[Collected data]
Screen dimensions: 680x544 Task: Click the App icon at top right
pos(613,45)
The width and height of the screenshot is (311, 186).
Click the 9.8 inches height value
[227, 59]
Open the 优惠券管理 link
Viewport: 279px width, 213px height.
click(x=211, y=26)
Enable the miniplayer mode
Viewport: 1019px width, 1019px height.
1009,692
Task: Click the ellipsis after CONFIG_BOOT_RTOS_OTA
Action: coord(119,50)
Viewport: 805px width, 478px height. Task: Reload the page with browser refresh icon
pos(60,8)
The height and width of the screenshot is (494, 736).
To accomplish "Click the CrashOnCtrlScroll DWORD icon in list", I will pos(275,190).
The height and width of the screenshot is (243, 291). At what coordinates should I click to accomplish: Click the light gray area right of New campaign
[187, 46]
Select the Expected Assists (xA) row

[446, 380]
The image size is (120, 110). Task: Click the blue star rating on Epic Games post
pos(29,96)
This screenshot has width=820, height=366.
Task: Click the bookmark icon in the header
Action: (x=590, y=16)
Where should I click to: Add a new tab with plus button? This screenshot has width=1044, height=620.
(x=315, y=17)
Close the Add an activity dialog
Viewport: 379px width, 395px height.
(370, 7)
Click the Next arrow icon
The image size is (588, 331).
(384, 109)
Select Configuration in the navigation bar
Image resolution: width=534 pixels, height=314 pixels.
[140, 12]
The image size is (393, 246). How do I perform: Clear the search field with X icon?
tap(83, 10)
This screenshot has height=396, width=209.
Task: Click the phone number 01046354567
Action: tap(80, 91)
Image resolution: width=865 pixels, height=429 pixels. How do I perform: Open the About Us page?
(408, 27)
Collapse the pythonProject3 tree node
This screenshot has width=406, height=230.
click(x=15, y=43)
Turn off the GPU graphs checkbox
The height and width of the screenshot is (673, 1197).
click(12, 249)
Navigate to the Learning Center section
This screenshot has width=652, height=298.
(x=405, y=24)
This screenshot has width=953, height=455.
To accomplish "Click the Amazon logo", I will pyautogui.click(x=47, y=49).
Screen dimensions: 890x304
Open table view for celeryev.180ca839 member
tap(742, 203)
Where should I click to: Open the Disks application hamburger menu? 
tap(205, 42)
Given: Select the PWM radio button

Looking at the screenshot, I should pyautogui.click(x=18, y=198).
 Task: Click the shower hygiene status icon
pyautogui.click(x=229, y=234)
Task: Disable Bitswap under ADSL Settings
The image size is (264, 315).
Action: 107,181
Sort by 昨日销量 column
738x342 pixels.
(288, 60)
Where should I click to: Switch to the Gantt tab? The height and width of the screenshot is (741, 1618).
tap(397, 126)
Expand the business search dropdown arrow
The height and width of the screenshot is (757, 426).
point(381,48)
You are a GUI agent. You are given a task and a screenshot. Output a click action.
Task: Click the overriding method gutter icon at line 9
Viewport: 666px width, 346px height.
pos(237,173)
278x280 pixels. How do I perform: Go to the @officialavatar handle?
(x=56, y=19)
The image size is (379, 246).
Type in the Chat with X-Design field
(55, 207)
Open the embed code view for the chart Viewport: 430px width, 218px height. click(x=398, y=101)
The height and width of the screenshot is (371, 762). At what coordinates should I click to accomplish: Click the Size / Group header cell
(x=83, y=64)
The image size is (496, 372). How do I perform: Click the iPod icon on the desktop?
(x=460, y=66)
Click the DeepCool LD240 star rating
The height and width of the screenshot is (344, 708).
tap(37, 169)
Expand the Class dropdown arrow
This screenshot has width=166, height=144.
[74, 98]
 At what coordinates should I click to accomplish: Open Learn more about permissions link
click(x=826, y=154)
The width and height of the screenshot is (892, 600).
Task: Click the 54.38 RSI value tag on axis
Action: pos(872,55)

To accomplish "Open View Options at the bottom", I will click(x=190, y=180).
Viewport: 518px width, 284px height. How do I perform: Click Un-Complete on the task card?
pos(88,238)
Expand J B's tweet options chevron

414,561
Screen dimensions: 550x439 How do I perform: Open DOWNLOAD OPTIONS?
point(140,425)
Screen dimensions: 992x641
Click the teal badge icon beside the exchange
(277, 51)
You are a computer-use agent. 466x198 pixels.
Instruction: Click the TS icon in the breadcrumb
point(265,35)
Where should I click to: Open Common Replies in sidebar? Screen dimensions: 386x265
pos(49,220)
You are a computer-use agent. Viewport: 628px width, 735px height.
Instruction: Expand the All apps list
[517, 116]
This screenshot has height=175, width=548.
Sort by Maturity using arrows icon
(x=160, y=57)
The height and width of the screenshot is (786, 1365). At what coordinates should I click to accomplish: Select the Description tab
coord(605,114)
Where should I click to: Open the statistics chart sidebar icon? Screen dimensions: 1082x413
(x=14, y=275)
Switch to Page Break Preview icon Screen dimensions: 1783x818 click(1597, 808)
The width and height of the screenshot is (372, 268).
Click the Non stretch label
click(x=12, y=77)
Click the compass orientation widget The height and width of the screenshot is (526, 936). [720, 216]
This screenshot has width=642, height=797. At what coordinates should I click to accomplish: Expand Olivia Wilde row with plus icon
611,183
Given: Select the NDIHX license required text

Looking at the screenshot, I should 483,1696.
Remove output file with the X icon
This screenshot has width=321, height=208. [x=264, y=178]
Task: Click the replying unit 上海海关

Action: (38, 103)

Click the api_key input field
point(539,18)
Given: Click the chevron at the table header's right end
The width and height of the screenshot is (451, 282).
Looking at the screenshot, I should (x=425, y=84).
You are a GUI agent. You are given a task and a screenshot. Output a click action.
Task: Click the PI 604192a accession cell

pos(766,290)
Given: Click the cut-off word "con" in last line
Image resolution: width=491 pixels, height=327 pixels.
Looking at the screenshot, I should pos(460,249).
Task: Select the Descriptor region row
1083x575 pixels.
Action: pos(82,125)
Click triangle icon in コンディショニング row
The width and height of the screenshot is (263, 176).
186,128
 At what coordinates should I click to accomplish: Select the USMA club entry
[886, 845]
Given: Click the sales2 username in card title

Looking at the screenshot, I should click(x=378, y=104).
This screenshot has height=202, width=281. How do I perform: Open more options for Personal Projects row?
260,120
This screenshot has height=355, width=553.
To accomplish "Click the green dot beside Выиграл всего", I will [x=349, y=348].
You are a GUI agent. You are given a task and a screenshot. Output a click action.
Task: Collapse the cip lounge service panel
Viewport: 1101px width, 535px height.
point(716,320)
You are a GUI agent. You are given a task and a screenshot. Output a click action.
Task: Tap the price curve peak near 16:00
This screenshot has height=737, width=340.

Assignment ->
All of the data must be returned exactly.

Answer area ->
Screen dimensions: 680x544 Task: Click the App icon at top right
pos(613,45)
The width and height of the screenshot is (311, 186).
Click the 9.8 inches height value
[227, 59]
Open the 优惠券管理 link
Viewport: 279px width, 213px height.
click(x=211, y=26)
Enable the miniplayer mode
Viewport: 1019px width, 1019px height.
1009,692
Task: Click the ellipsis after CONFIG_BOOT_RTOS_OTA
Action: coord(119,50)
Viewport: 805px width, 478px height. Task: Reload the page with browser refresh icon
pos(60,8)
The height and width of the screenshot is (494, 736).
To accomplish "Click the CrashOnCtrlScroll DWORD icon in list", I will pos(275,190).
The height and width of the screenshot is (243, 291). At what coordinates should I click to accomplish: Click the light gray area right of New campaign
[187, 46]
Select the Expected Assists (xA) row

[446, 380]
The image size is (120, 110). Task: Click the blue star rating on Epic Games post
pos(29,96)
This screenshot has width=820, height=366.
Task: Click the bookmark icon in the header
Action: (x=590, y=16)
Where should I click to: Add a new tab with plus button? This screenshot has width=1044, height=620.
(x=315, y=17)
Close the Add an activity dialog
Viewport: 379px width, 395px height.
(370, 7)
Click the Next arrow icon
The image size is (588, 331).
(384, 109)
Select Configuration in the navigation bar
Image resolution: width=534 pixels, height=314 pixels.
[140, 12]
The image size is (393, 246). How do I perform: Clear the search field with X icon?
tap(83, 10)
This screenshot has height=396, width=209.
Task: Click the phone number 01046354567
Action: tap(80, 91)
Image resolution: width=865 pixels, height=429 pixels. How do I perform: Open the About Us page?
(408, 27)
Collapse the pythonProject3 tree node
This screenshot has width=406, height=230.
click(x=15, y=43)
Turn off the GPU graphs checkbox
The height and width of the screenshot is (673, 1197).
click(12, 249)
Navigate to the Learning Center section
This screenshot has width=652, height=298.
(x=405, y=24)
This screenshot has width=953, height=455.
To accomplish "Click the Amazon logo", I will pyautogui.click(x=47, y=49).
Screen dimensions: 890x304
Open table view for celeryev.180ca839 member
tap(742, 203)
Where should I click to: Open the Disks application hamburger menu? 
tap(205, 42)
Given: Select the PWM radio button

Looking at the screenshot, I should pyautogui.click(x=18, y=198).
 Task: Click the shower hygiene status icon
pyautogui.click(x=229, y=234)
Task: Disable Bitswap under ADSL Settings
The image size is (264, 315).
Action: 107,181
Sort by 昨日销量 column
738x342 pixels.
(288, 60)
Where should I click to: Switch to the Gantt tab? The height and width of the screenshot is (741, 1618).
tap(397, 126)
Expand the business search dropdown arrow
The height and width of the screenshot is (757, 426).
point(381,48)
You are a GUI agent. You are given a task and a screenshot. Output a click action.
Task: Click the overriding method gutter icon at line 9
Viewport: 666px width, 346px height.
pos(237,173)
278x280 pixels. How do I perform: Go to the @officialavatar handle?
(x=56, y=19)
The image size is (379, 246).
Type in the Chat with X-Design field
(55, 207)
Open the embed code view for the chart Viewport: 430px width, 218px height. click(x=398, y=101)
The height and width of the screenshot is (371, 762). At what coordinates should I click to accomplish: Click the Size / Group header cell
(x=83, y=64)
The image size is (496, 372). How do I perform: Click the iPod icon on the desktop?
(x=460, y=66)
Click the DeepCool LD240 star rating
The height and width of the screenshot is (344, 708).
tap(37, 169)
Expand the Class dropdown arrow
This screenshot has width=166, height=144.
[74, 98]
 At what coordinates should I click to accomplish: Open Learn more about permissions link
click(x=826, y=154)
The width and height of the screenshot is (892, 600).
Task: Click the 54.38 RSI value tag on axis
Action: pos(872,55)

To accomplish "Open View Options at the bottom", I will click(x=190, y=180).
Viewport: 518px width, 284px height. How do I perform: Click Un-Complete on the task card?
pos(88,238)
Expand J B's tweet options chevron

414,561
Screen dimensions: 550x439 How do I perform: Open DOWNLOAD OPTIONS?
point(140,425)
Screen dimensions: 992x641
Click the teal badge icon beside the exchange
(277, 51)
You are a computer-use agent. 466x198 pixels.
Instruction: Click the TS icon in the breadcrumb
point(265,35)
Where should I click to: Open Common Replies in sidebar? Screen dimensions: 386x265
pos(49,220)
You are a computer-use agent. Viewport: 628px width, 735px height.
Instruction: Expand the All apps list
[517, 116]
This screenshot has height=175, width=548.
Sort by Maturity using arrows icon
(x=160, y=57)
The height and width of the screenshot is (786, 1365). At what coordinates should I click to accomplish: Select the Description tab
coord(605,114)
Where should I click to: Open the statistics chart sidebar icon? Screen dimensions: 1082x413
(x=14, y=275)
Switch to Page Break Preview icon Screen dimensions: 1783x818 click(1597, 808)
The width and height of the screenshot is (372, 268).
Click the Non stretch label
click(x=12, y=77)
Click the compass orientation widget The height and width of the screenshot is (526, 936). [720, 216]
This screenshot has width=642, height=797. At what coordinates should I click to accomplish: Expand Olivia Wilde row with plus icon
611,183
Given: Select the NDIHX license required text

Looking at the screenshot, I should 483,1696.
Remove output file with the X icon
This screenshot has width=321, height=208. [x=264, y=178]
Task: Click the replying unit 上海海关

Action: (38, 103)

Click the api_key input field
point(539,18)
Given: Click the chevron at the table header's right end
The width and height of the screenshot is (451, 282).
Looking at the screenshot, I should (x=425, y=84).
You are a GUI agent. You are given a task and a screenshot. Output a click action.
Task: Click the PI 604192a accession cell

pos(766,290)
Given: Click the cut-off word "con" in last line
Image resolution: width=491 pixels, height=327 pixels.
Looking at the screenshot, I should pos(460,249).
Task: Select the Descriptor region row
1083x575 pixels.
Action: pos(82,125)
Click triangle icon in コンディショニング row
The width and height of the screenshot is (263, 176).
186,128
 At what coordinates should I click to accomplish: Select the USMA club entry
[886, 845]
Given: Click the sales2 username in card title

Looking at the screenshot, I should click(x=378, y=104).
This screenshot has height=202, width=281. How do I perform: Open more options for Personal Projects row?
260,120
This screenshot has height=355, width=553.
To accomplish "Click the green dot beside Выиграл всего", I will [x=349, y=348].
You are a GUI agent. You are given a task and a screenshot. Output a click action.
Task: Collapse the cip lounge service panel
Viewport: 1101px width, 535px height.
point(716,320)
You are a GUI agent. You are given a task and a screenshot. Output a click action.
Task: Tap the price curve peak near 16:00
This screenshot has height=737, width=340.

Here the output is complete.